Today’s black spells Continental T, the short-wheelbase, rock-solid 170mph powerhouse of the range; back then it meant 4 1/2-litres with or without superchargers and, as such, the most raw and sporting of the vintage cars. The green badge only ever appeared on the Speed Six (and a tiny run of special 3-litres tuned to be capable of 100mph) and now it decorates the Continental R, a car as swift and civilised compared to its peers as the Speed Six was then.
Which leaves the red badge. The badge of passion. This, it should be said, is a little more difficult. Yes, it appeared on Speed Model 3-litres, the same model which won Bentley’s first two Le Mans in the 1920s but it’s hard to forge much more of a link between that car and this targa-topped extravaganza. Perhaps it doesn’t matter and maybe no-one cares any more; besides, what other colour was it going to be?
More historical confusion. The SC stands for Sedanca Coupe, echoing the Sedanca de Ville body-style made famous in the ’20s and ’30s. Then your Sedanca provided a cosy enclosed rear for you and your chums while in the front seats sat your staff, exposed to the elements; today’s Sedanca changes the priorities right around. Two removable glass panels in the roof that can be fitted or removed and stowed in the boot in well under a minute mean the best of the weather can be enjoyed by those in the front while, because Bentley has based the car on the short-wheelbase Continental T, the cheap seats are emphatically the elegantly crafted but undeniably cramped chairs stuffed into the back. Call it a delicate way around using the dreaded ‘Targa’ word and you’d be closer to identifying this car’s true role than any title or coloured badge Bentley is likely to offer any time soon.
Let’s not quibble further over the details. The fundamental significance of this is car is as follows: it is the last Bentley to have been commissioned and designed while the company was British owned. The true importance of this is yet to be established. The only two comparable marques recently to fall from British ownership are still counting their lucky stars; few indeed would now regard the influence of Ford at either Jaguar or Aston Martin as anything other than of life-saving benefit and the companies are still considered British despite their American parent.
This might, of course, be simply because Ford’s marketing machine is so effective and its British facilities so often in our newspapers that the popular perception is that Ford is indeed British, a trick few are likely to fall for with Volkswagen. Either way, it’s hardly like to do much harm to sales of the Sedanca. It will appeal to those want to own the last Bentley paid for in Sterling and also those who will enjoy the reassurance of the knowledge that it was driven and signed off by Ferdinand Piech himself.

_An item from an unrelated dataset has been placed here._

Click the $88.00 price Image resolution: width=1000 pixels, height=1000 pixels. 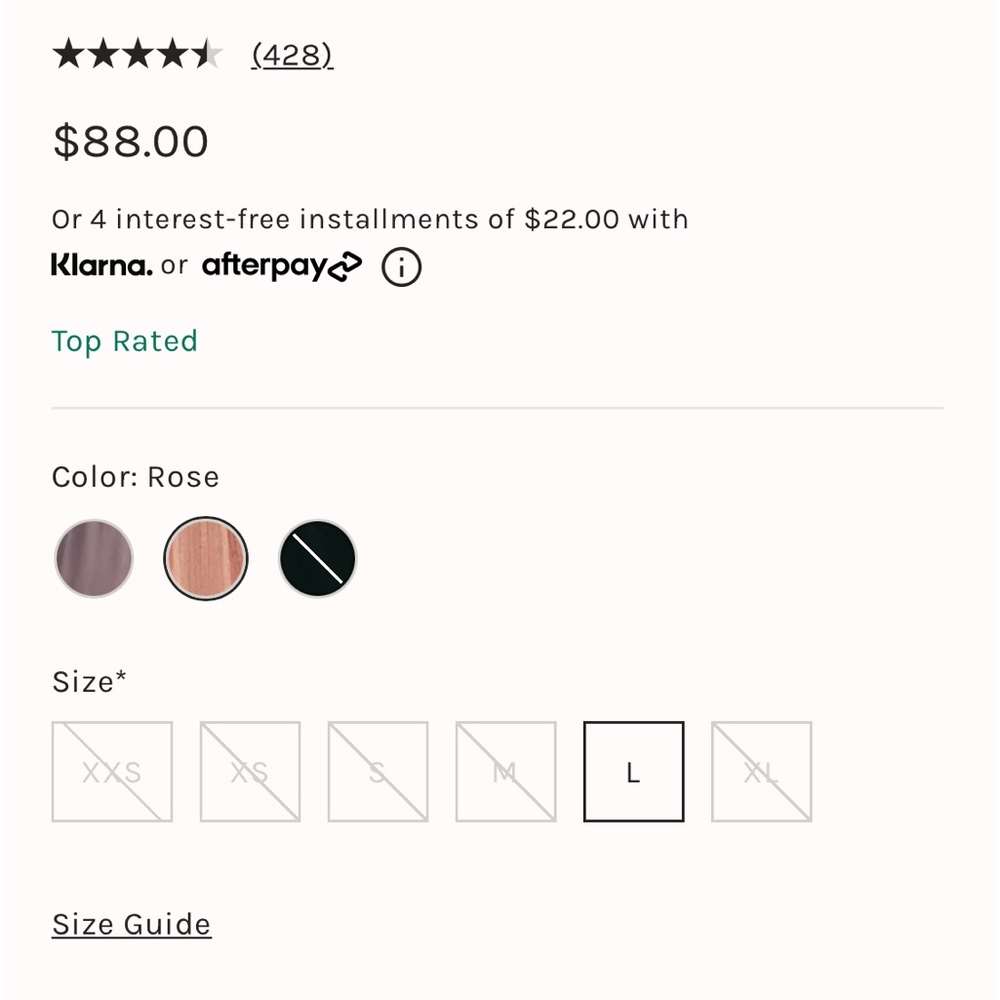click(131, 141)
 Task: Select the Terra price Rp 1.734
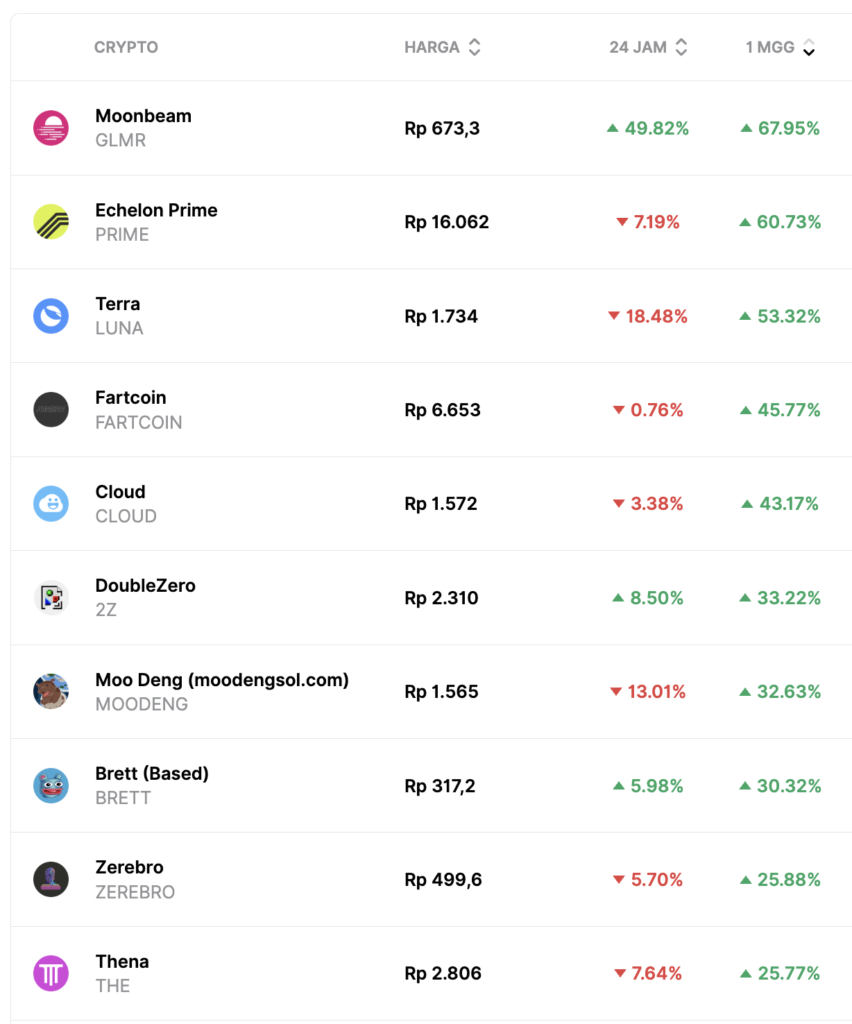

The only hurdle then to be leapt is the £245,000 asking price. Should have mentioned that earlier; the Continental SC is also the most expensive production Bentley ever to be offered for sale.
Your money does, however, buy more than a glass-roofed Continental. It has a specification unlike that of any other Bentley, even the Continental T upon which it is ostensibly based. The reason, says Bentley, for choosing its more cramped and compromised T instead of the original and more spacious Continental R is, first, there is a considerable advantage in torsional rigidity and also that the more sporting nature of the T aligns more precisely to the passionate character of the SC. Yes, that passion word again.
To an extent, Bentley is right. For a start, nothing is impossible and if it’s a long wheelbase, glass-lidded Continental you must have, have one you will. All you need are abyssal pockets. What is, perhaps more to the point is that this is a sporting Bentley, one in which to drive rather than waft, though, it should be said, it is formidably proficient at the latter too.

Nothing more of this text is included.